Sheer unavailability of the original ingredients are possible reasons for clever substitutions of course. I can understand how, if in the grip of severe nostalgia for the homeland, an emigrant or expatriate might try really hard to make mock sole en papillote out of a sow’s ear. I just cant quite appreciate how the resulting dish could ever be close enough to appease the longing.
I guess not too many of us are sufficiently nostalgic about tortoise flesh to feel the need to mimic it - but if we were, the following recipe might do a passable job of at least recreating the shape of the beast. Of course, a valid reason for mock food is sheer fun, and there is always the possibility that this dish might convince the kids to eat up their liver and bacon with relish.
From The Art of Cookery and Pastery Made Easy and Familiar, in upwards of two hundred different receipts and bills of fare, never before made public, by J.Skeat, Cook (1769), I give you a recipe for “Sham Tortoise.”
A sham tortoise is made of a calf’s liver. There is a small nut of liver that hangs to it, which serves for the head; the thickest part of the liver must be stuff’d with a good forcemeat, and the back larded with bacon.

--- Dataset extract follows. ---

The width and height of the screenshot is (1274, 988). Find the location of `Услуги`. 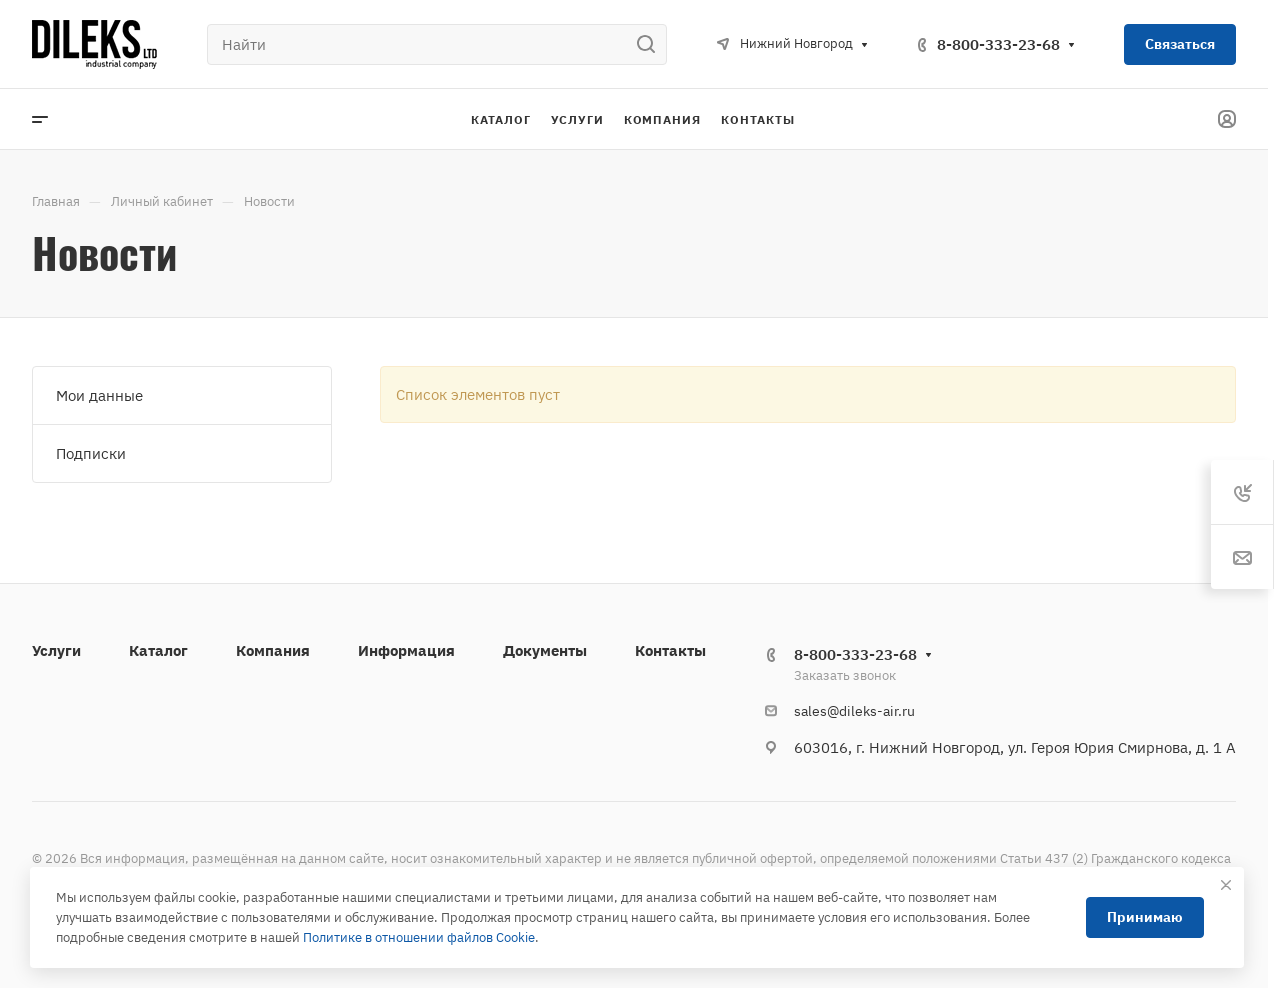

Have a tin that will hold it, with plenty of bacon fat; then was your tortoise over with egg, and send it to the oven. Be sure not to let it be set in when the oven is hot, and an hour will do it. The milt of the calf is to be stuffed also, and that is to serve for feet. When done, lay your tortoise in the dish, and a ragout sauce made high with it. Rub it all over with a glossee*.
*A ‘glossee’ is a glaze, or, in the words of the author ‘Strong gravy boil’d down to the consistence of treacle.’
Quotation for the Day.
Our forefathers did without sugar until the 13th century, without coal fires until the 14th, without buttered bread until the 16th, without tea or soup until the 17th, without gas, matches or electricity until the 20th.